===== DATASET RECORDS =====

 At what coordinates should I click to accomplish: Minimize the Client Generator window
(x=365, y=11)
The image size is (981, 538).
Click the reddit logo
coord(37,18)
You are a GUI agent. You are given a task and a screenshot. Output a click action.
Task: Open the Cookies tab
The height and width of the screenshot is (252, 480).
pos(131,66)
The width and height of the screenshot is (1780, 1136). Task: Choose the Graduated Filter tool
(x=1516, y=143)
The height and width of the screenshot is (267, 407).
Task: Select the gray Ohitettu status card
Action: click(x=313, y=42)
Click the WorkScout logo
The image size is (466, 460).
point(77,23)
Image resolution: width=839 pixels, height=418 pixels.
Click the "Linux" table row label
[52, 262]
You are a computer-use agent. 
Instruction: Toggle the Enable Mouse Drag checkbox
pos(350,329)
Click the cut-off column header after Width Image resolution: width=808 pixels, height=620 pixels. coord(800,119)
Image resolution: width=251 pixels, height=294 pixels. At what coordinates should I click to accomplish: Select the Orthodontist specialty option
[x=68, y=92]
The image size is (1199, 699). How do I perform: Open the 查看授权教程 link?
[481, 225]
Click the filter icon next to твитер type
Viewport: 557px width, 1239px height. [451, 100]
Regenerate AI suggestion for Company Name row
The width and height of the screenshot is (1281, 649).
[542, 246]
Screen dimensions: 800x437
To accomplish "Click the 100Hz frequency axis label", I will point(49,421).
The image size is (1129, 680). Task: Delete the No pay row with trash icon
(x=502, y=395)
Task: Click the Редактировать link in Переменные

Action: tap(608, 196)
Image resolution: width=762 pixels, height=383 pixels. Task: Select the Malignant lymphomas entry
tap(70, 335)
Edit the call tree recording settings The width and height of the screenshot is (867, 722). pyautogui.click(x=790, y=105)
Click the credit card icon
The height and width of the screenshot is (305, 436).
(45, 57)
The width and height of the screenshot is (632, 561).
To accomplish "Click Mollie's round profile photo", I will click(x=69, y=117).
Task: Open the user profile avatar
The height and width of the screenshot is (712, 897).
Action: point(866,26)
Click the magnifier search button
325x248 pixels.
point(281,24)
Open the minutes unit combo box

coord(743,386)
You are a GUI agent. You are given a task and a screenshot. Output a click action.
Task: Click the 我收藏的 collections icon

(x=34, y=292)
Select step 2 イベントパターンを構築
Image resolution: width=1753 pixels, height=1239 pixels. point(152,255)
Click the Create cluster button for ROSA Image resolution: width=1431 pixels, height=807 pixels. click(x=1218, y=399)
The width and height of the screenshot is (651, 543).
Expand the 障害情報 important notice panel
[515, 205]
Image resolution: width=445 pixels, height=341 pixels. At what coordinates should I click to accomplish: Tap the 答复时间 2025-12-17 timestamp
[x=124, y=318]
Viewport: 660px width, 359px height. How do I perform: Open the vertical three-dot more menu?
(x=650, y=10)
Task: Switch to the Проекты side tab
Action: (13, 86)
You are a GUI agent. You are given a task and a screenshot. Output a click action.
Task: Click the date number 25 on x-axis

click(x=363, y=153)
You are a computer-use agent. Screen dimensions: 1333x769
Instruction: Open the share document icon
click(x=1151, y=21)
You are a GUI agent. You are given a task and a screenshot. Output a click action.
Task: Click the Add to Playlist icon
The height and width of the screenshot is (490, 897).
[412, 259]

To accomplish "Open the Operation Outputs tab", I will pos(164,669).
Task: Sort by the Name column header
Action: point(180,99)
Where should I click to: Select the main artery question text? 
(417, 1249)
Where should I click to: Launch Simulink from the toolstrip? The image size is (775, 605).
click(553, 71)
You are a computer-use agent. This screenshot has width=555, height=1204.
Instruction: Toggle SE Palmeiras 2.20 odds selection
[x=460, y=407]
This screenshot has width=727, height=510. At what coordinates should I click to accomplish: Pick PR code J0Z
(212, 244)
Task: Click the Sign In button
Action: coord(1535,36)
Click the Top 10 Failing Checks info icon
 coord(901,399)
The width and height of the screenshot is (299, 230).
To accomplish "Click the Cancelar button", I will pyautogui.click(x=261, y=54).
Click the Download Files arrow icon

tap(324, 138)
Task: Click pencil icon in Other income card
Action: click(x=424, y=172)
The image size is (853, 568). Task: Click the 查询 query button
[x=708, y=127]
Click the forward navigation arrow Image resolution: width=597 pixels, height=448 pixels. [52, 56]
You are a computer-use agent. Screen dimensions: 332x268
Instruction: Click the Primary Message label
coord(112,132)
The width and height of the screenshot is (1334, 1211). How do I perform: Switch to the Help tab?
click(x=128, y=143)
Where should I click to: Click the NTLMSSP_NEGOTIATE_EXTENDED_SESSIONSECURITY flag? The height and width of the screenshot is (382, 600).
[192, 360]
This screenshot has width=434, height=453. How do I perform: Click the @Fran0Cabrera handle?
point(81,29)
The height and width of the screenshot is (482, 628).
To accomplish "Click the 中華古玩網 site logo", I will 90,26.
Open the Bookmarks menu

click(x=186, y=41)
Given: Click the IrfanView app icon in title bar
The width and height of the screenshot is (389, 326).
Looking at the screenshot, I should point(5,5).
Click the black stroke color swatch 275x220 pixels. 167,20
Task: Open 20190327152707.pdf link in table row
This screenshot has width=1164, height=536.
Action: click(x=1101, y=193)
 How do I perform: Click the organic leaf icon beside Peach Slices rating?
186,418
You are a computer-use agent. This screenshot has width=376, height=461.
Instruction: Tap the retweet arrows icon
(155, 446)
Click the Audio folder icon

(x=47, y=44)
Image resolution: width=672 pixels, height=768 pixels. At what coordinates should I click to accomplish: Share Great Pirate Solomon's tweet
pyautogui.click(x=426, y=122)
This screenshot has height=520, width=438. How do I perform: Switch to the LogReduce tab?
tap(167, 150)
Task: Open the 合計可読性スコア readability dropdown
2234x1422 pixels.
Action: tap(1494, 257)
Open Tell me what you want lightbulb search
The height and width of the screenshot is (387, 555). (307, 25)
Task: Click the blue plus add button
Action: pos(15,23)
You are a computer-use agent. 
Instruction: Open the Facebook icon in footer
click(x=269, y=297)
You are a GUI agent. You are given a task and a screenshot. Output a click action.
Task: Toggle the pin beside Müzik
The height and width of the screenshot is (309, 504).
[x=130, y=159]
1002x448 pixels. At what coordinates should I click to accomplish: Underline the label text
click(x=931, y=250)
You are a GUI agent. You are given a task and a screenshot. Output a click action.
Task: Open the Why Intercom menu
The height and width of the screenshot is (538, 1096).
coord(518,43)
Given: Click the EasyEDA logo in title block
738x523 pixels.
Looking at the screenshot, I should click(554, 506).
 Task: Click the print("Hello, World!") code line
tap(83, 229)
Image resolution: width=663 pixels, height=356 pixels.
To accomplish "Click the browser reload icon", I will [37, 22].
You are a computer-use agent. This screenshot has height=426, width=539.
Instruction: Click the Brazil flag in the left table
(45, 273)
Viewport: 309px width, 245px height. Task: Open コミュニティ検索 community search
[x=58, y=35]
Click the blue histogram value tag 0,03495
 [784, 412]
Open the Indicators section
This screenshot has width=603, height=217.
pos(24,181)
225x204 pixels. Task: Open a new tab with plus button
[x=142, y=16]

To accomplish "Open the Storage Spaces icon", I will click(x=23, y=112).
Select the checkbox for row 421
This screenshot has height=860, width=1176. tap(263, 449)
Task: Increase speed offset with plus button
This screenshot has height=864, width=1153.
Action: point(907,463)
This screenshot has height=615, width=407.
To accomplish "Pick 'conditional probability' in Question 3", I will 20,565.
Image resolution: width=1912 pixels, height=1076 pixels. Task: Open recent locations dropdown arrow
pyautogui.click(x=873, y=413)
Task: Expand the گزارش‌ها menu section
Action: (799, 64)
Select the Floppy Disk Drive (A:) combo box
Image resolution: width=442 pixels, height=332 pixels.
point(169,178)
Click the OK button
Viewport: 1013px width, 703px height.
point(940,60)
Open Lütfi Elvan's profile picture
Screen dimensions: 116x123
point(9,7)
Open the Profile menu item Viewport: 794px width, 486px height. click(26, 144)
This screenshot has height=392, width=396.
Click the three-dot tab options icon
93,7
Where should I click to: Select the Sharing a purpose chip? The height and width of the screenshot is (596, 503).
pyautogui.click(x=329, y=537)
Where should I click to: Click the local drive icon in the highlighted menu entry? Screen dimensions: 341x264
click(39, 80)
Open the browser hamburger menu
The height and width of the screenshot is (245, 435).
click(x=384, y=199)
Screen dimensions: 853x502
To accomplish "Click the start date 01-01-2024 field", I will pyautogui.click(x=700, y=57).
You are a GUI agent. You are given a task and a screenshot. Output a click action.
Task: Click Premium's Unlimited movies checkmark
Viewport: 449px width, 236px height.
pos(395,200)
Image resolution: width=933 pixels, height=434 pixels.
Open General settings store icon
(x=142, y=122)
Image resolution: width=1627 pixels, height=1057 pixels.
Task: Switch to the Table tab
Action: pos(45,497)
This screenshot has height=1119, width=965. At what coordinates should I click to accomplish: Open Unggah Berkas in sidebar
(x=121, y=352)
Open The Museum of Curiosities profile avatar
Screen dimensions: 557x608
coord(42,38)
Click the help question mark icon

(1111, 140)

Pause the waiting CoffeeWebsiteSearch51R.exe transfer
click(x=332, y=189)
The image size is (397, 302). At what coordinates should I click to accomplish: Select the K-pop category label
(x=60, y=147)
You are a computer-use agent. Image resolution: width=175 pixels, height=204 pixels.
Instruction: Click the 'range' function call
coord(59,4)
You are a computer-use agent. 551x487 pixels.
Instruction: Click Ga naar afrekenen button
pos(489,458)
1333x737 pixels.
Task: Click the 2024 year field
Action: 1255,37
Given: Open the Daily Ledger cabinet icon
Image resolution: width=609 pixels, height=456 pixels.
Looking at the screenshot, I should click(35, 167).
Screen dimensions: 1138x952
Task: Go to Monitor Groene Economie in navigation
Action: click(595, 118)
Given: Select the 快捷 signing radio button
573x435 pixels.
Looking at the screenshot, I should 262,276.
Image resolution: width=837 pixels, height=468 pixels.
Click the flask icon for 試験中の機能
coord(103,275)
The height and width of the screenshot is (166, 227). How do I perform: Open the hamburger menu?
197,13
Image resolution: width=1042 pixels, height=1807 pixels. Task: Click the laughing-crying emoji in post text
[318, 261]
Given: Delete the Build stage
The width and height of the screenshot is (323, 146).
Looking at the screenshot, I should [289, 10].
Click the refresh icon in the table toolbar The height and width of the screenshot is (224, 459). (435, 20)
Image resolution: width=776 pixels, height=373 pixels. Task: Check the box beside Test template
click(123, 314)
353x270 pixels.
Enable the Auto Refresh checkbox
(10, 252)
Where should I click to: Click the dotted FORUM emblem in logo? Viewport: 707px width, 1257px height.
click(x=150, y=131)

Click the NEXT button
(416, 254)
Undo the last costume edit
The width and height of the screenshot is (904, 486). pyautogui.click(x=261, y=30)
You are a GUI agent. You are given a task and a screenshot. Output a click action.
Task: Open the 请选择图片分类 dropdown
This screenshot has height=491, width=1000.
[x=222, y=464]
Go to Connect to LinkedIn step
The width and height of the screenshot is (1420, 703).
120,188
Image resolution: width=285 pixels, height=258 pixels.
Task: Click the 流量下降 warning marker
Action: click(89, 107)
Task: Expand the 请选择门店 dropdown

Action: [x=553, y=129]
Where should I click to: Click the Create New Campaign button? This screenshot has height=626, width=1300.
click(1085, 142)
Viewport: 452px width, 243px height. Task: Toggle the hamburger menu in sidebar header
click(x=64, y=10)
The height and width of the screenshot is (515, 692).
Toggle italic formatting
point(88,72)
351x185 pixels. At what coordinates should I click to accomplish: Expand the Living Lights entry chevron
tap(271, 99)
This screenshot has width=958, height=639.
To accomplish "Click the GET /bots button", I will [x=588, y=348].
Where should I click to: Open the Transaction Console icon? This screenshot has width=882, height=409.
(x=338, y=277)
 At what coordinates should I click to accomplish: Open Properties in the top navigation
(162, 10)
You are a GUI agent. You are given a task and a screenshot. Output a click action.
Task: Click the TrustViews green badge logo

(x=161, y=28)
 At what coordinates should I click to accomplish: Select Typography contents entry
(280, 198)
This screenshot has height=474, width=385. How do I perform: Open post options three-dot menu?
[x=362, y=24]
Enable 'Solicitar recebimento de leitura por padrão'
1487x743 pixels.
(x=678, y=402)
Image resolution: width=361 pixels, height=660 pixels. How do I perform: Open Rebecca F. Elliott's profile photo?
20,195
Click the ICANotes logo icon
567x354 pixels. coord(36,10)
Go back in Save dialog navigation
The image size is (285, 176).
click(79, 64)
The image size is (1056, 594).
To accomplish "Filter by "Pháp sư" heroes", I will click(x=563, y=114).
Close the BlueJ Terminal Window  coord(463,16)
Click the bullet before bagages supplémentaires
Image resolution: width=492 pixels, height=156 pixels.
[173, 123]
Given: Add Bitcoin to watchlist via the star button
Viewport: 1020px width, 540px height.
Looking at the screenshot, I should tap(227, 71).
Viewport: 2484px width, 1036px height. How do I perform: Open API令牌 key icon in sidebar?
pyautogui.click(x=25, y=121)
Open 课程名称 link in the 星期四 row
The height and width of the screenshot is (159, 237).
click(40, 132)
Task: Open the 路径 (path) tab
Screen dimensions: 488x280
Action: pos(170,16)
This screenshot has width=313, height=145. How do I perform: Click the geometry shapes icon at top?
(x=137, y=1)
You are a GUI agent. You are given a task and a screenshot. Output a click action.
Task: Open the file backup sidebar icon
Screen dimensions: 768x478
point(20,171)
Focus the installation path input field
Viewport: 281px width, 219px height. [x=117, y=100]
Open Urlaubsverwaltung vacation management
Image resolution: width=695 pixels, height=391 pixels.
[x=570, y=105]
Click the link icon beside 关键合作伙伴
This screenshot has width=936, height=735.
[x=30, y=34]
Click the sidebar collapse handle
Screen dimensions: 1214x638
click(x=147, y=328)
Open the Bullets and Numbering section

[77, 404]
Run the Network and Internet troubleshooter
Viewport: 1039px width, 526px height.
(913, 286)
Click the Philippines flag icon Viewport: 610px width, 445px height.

=====

Transcribe the rows between the line holding "Pause the waiting" and the line holding "coord(59,4)", inclusive, exactly as they appear.

Pause the waiting CoffeeWebsiteSearch51R.exe transfer
click(x=332, y=189)
The image size is (397, 302). At what coordinates should I click to accomplish: Select the K-pop category label
(x=60, y=147)
You are a computer-use agent. Image resolution: width=175 pixels, height=204 pixels.
Instruction: Click the 'range' function call
coord(59,4)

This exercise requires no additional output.